In both her third and fourth years, Huddle brought home two bronze medals at the U Sports championships in the women’s 50-metre freestyle and 100-metre freestyle events. 

Huddle improved on that performance this year — her fifth and final season of university swimming — as she won two medals of a different colour at the U Sports championships. Day One of the national championship meet saw her handily take the gold medal in the 50-metre women’s freestyle with an impressive time of 25.74 seconds. Her affinity for the podium continued, as she also brought home the silver medal in the women’s 100-metre freestyle event. 

She was especially satisfied with her performances at U Sports this year because it was a mark of improvement.
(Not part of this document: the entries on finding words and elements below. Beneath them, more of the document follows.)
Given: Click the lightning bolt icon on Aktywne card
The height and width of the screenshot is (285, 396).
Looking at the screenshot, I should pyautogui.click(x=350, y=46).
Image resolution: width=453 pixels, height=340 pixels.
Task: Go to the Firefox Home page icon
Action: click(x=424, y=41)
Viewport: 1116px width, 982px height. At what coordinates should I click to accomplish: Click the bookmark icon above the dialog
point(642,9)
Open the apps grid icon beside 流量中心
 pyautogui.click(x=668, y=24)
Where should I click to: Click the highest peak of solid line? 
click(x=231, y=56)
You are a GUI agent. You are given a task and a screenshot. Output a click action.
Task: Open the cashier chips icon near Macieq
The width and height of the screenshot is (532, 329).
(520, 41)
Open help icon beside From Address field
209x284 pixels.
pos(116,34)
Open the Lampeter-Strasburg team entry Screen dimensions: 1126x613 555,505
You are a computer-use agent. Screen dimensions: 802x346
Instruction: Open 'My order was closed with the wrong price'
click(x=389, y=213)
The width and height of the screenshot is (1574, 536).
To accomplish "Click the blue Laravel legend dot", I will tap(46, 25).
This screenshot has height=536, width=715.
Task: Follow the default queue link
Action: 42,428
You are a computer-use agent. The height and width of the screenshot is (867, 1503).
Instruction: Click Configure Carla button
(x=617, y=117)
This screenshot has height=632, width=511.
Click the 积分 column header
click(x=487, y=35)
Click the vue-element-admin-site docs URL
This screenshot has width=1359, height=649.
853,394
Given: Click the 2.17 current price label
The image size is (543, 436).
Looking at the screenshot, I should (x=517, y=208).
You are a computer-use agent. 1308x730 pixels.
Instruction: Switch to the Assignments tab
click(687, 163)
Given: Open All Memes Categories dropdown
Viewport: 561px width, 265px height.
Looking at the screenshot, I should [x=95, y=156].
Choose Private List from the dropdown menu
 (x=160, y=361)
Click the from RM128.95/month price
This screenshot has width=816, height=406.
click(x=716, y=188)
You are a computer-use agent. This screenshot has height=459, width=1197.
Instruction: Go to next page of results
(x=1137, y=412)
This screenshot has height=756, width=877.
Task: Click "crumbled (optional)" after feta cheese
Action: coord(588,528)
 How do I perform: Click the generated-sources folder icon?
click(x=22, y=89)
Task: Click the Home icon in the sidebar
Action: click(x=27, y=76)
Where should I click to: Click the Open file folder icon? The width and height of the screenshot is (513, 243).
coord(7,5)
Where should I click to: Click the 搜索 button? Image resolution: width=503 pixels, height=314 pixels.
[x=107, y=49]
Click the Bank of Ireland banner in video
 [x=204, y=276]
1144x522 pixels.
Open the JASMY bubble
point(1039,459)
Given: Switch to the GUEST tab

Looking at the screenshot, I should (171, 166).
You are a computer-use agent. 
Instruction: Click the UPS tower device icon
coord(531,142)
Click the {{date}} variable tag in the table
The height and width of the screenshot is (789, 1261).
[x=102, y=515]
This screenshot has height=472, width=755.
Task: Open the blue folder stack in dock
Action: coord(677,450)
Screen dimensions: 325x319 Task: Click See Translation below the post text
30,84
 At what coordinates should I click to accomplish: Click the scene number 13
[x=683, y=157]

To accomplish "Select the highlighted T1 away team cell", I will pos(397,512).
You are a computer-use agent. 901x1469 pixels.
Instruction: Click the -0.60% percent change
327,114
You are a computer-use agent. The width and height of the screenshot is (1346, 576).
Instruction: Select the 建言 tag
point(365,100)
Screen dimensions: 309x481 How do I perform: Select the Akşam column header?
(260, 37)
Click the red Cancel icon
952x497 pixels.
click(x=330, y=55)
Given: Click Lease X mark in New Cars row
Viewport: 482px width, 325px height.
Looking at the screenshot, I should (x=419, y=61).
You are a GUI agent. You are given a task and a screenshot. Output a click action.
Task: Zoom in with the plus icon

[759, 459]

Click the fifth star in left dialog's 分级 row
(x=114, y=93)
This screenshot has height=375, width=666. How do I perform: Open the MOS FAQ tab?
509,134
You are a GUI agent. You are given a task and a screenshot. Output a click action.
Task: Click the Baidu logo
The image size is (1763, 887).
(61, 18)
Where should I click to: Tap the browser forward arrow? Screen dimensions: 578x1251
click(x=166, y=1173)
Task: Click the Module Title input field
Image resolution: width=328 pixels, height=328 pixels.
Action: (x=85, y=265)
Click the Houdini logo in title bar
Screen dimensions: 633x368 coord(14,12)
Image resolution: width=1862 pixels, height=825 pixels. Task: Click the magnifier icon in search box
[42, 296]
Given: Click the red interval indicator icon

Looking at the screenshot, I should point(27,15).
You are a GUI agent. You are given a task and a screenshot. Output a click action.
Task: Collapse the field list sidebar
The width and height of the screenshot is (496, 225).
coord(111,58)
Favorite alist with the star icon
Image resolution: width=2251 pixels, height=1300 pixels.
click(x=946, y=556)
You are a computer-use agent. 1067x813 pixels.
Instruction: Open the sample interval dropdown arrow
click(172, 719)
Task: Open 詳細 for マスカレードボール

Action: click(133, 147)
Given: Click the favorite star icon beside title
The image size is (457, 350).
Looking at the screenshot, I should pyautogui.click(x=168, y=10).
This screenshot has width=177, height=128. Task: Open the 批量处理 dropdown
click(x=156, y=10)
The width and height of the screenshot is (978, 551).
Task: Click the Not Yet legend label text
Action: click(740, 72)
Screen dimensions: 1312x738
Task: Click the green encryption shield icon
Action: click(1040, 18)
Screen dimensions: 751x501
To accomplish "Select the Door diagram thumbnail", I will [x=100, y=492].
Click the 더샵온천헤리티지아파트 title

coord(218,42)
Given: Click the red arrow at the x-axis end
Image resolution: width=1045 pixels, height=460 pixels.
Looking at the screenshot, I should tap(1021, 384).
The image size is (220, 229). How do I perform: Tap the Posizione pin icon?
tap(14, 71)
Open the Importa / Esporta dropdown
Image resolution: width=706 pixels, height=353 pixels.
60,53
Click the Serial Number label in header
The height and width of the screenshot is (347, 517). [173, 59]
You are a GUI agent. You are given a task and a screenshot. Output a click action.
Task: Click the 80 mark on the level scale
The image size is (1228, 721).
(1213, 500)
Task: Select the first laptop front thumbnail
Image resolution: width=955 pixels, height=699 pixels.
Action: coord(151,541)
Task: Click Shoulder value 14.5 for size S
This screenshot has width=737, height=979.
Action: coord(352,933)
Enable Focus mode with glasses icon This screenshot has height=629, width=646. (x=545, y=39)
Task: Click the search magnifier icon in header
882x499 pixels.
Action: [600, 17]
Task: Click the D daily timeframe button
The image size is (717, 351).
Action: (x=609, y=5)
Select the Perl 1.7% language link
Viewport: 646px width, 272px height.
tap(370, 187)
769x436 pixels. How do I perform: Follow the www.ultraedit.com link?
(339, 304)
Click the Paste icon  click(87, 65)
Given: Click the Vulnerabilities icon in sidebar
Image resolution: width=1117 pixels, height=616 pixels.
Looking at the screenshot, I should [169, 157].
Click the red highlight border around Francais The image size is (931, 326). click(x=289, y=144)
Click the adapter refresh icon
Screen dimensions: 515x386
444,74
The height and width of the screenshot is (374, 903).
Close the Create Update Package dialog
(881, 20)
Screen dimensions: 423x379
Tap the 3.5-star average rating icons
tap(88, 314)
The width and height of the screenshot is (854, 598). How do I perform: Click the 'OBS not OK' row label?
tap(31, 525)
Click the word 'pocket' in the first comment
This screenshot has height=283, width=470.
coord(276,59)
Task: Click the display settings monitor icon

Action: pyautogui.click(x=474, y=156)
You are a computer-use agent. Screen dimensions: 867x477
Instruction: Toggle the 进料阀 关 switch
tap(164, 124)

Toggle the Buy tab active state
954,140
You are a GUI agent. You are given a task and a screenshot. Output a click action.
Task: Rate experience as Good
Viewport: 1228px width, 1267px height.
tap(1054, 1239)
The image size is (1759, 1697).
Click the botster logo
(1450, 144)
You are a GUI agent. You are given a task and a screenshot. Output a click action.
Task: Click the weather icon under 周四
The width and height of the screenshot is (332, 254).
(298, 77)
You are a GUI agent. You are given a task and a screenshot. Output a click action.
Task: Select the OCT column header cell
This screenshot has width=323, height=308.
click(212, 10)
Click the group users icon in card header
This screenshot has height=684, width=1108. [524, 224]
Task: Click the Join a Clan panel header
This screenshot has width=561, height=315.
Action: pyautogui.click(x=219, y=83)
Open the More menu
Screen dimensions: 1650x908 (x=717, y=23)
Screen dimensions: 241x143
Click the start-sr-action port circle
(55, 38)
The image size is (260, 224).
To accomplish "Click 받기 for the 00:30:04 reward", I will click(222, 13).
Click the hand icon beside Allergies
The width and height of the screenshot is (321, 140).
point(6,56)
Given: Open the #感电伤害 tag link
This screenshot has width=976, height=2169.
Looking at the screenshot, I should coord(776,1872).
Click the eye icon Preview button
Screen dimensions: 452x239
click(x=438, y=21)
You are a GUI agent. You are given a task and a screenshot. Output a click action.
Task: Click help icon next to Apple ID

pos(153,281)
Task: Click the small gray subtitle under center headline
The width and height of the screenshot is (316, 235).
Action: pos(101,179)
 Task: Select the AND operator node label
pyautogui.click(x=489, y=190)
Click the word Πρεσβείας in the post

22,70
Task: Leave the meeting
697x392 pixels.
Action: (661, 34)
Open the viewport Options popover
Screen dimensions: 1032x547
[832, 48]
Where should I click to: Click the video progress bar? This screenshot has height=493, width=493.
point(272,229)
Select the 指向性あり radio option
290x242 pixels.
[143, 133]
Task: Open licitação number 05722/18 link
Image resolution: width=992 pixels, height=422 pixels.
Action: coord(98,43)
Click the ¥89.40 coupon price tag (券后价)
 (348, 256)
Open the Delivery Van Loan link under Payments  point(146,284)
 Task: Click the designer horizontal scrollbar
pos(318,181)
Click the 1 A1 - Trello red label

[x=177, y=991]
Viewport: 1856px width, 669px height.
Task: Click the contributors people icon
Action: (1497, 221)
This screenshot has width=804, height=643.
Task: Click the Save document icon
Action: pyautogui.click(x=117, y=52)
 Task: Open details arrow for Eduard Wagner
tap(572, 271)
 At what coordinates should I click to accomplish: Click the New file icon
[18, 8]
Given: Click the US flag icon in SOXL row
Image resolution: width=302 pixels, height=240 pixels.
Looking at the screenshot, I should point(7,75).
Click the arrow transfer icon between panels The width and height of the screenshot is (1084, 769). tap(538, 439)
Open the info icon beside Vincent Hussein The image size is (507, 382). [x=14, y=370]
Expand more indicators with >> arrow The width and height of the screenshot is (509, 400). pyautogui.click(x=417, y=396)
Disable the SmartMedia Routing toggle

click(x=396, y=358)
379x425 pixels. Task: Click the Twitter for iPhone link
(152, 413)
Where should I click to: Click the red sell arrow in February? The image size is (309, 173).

Whereas last year she had peak performances at the OUA championships, she was able to taper herself with perfect timing this year, just in time for the national meet.

“I think every season has improved from the one before, so this is a good year to end on,” said Huddle. 

But despite her happy ending to this year, leaving a team that she's devoted five years to won't be easy.

“[Being on the swim team] has made my experience here,” shared Huddle. “I have a very hard time imagining being at Western without the company of the team; the two are virtually inseparable.”

She offered special thanks to her teammates and coach Paul Midgley, who supported her immensely during her career at Western.

“[Midgley] has always believed in me and I just really appreciate his support,” said Huddle. “He has experience and expertise; he challenges me as an athlete and as a person to reflect and improve.”

But as Huddle moves on to bigger and brighter things, she says she will take one very important lesson with her.

“Showing up counts. Just improving a little bit each time you do something — it pays off big time,” said Huddle.

She has exemplified this mantra throughout her swimming career, and it is certainly a winning strategy in all areas of life.